#include <signal.h>
void (*signal(int signo, void (*func)(int)))(int);
/* Return value: If successful, return the address of the signal processing function before the signal; otherwise, return SIG_ERR */
#define SIG_ERR (void (*)())-1
#define SIG_DFL (void (*)())0
#define SIG_IGN (void (*)())1
Among them, the signo parameter is the signal name, and func is the address of the signal processing function. Since the function prototype is too complicated, you can use typedef to make it simpler:
typedef void Sigfunc(int);
Sigfunc *signal(int, Sigfunc *);
The definitions of the constants SIG_ERR, SIG_DFL and SIG_IGN in <signal.h> mean " pointer to a function that expects an integer parameter and returns no value".
When executing a program, normally all signals are set to their default actions, unless the process calling exec ignores the signal. Specifically, the exec function changes the signals that were originally set to be caught to default actions, and the state of other signals is unchanged, because the address of the original signal-catching function is likely to be meaningless in the new program file being executed.

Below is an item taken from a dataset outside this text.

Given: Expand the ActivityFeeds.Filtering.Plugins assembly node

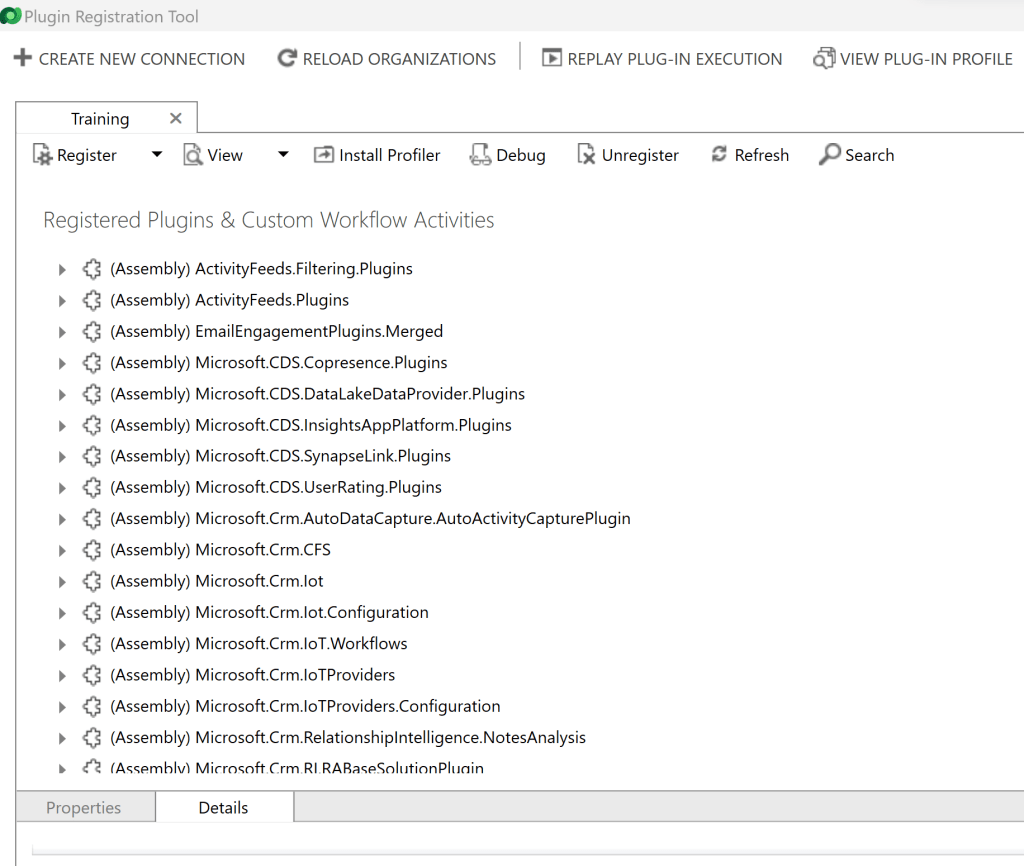Looking at the screenshot, I should tap(62, 269).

A concrete example is how an interactive shell handles interrupt and exit signals for background processes. Usually the shell will automatically set the background process's handling of interrupt and exit signals to ignore, otherwise when the interrupt character is pressed, it will not only terminate the foreground process, but also terminate all background processes.
Many interactive programs that catch these two signals have code of the form:
...
void sig_int(int), sig_quit(int);
if(signal(SIGINT, SIG_IGN) != SIG_IGN)
signal(SIGINT, sig_int);
if(signal(SIGQUIT, SIG_IGN) != SIG_IGN)
signal(SIGQUIT, sig_quit);
...
This way, the process will catch SIGINT and SIGQUIT only if they are not currently ignored.
When a process calls fork, its child process generally inherits the signal handling method of the parent process. Because the child process is a copied memory image of the parent process, the address of the signal catch function is meaningful in the child process.
The kill function sends a signal to a process or process group, and the raise function allows a process to send a signal to itself.
#include <signal.h>
int kill(pid_t pid, int signo);
int raise(int signo);
/* Return value: if successful, return 0; otherwise, return -1 */
The pid parameter of kill has the following 4 different cases.
(1) pid > 0: Send the signal to the process whose process ID is pid.
(2) pid == 0: Send the signal to all processes that belong to the same process group as the sending process, requiring the sending process to have permission to send signals to these processes.
(3) pid < 0: Send the signal to all processes whose process group ID is equal to the absolute value of pid, and the sending process has permission to send signals.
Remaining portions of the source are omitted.